You can compose curried generator functions using PyMonad:

def main():
    odds = list * \
         non_divisibles(2) * \
         lengths * \
         Just(["1", "22", "333", "4444", "55555"])
    print(odds.getValue())    #prints [1, 3, 5]


@curry
def lengths(words: Iterable[Sized]) -> Iterable[int]:
    return map(len, words)


@curry
def non_divisibles(div: int, numbers: Iterable[int]) -> Iterable[int]:
    return (n for n in numbers if n % div)

Another alternative is to start with a Monad and compose the generators using fmap calls - this syntax is familiar to Java 8 Stream users:

def main():
    odds = Just(["1", "22", "333", "4444", "55555"]) \
        .fmap(lengths) \
        .fmap(non_divisibles(2)) \
        .fmap(list) \
        .getValue()
    print(odds)   #prints [1, 3, 5]


def lengths(words: Iterable[Sized]) -> Iterable[int]:
    return map(len, words)


@curry
def non_divisibles(div: int, numbers: Iterable[int]) -> Iterable[int]:
    return (n for n in numbers if n % div)
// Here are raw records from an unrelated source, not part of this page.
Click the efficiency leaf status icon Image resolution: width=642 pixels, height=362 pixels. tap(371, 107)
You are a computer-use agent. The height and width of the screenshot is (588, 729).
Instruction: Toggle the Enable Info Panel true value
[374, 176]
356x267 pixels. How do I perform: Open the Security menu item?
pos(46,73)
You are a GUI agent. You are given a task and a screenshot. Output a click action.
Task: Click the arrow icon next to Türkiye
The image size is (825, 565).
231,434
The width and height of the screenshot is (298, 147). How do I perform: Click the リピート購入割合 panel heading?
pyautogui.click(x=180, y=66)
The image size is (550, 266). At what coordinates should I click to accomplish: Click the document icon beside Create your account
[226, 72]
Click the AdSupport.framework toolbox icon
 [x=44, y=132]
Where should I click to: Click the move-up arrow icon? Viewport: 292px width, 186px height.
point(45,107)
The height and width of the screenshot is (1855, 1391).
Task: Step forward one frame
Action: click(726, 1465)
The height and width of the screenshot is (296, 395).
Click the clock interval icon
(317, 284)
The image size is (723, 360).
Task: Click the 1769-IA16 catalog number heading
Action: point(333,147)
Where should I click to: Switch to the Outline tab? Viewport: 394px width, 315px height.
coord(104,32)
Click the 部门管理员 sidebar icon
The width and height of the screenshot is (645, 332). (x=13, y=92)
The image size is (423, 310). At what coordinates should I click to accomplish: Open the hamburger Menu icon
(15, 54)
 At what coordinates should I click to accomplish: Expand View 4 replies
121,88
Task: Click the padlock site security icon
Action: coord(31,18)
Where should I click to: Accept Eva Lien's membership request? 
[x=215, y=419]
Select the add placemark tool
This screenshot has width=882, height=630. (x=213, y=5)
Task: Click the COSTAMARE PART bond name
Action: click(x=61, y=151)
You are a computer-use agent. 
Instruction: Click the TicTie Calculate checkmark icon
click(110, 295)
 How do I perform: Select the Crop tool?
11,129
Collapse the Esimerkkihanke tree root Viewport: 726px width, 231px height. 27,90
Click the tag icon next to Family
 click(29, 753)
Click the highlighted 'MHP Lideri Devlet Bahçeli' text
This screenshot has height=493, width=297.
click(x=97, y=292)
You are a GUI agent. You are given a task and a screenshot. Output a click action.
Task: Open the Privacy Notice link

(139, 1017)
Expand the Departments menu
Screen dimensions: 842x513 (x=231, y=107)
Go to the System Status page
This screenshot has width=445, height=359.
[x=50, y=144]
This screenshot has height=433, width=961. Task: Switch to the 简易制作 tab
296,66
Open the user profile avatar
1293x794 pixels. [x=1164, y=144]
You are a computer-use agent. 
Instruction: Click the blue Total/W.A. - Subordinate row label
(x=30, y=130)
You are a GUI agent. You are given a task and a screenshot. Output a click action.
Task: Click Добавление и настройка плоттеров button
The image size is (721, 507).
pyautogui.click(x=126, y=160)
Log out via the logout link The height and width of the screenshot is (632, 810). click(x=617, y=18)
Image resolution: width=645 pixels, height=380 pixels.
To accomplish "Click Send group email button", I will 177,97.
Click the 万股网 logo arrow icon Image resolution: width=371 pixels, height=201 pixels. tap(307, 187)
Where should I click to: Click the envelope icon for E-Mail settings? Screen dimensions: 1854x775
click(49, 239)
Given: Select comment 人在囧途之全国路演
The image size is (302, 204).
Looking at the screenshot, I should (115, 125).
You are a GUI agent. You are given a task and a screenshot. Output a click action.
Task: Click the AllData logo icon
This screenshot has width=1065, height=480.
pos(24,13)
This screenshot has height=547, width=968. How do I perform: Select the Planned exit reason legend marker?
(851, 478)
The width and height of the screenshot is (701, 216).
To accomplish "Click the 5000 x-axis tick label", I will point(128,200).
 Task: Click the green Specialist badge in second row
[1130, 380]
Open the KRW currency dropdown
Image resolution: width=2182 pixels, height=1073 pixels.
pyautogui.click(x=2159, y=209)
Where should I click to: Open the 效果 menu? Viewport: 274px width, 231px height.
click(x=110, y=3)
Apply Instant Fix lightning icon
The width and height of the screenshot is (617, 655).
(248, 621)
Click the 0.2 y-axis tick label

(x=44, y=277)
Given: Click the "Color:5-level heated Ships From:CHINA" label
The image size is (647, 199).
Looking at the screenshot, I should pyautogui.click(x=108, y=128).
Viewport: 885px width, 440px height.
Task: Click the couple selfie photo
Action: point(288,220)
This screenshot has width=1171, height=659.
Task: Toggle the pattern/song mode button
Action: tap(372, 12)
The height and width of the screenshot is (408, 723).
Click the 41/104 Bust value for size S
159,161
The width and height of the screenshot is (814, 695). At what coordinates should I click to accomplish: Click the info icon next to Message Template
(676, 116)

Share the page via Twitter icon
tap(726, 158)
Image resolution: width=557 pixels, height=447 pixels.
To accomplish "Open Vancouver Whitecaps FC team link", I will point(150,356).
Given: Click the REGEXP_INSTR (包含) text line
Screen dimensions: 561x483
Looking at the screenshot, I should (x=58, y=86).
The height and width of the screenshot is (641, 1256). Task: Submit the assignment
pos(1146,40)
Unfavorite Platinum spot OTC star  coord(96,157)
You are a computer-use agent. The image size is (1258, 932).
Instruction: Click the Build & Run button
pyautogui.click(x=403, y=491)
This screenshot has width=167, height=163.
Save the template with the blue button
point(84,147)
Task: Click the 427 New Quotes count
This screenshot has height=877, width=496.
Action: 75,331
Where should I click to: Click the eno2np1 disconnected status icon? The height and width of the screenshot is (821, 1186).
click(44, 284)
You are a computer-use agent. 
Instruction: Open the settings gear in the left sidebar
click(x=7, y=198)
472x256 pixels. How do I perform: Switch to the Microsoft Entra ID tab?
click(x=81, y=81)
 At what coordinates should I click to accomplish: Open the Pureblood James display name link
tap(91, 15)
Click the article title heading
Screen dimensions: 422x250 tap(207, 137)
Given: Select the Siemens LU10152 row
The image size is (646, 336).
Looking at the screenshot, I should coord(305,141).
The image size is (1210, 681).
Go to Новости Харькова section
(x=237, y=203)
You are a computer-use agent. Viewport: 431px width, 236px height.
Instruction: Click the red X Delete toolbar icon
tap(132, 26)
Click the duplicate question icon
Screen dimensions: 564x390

Note that the functions don't need to be decorated with @curry in this case. The entire chain of transformations is not evaluated until the terminal getValue() call.

Answer 7

For future readers: another solution that is very pythonic (IMHO):

steps = [
    foo1, 
    foo2, 
    foo3
    ]

res = range(0, 5)
for step in steps:
    res = step(res)

for i in res:
    print(i)

foo3:11
foo3:12
foo3:13
foo3:14
foo3:15

This is essentially doing the same as functools.reduce like in maxymoo's answer. The laziness of generators allows this simple formulation without functools.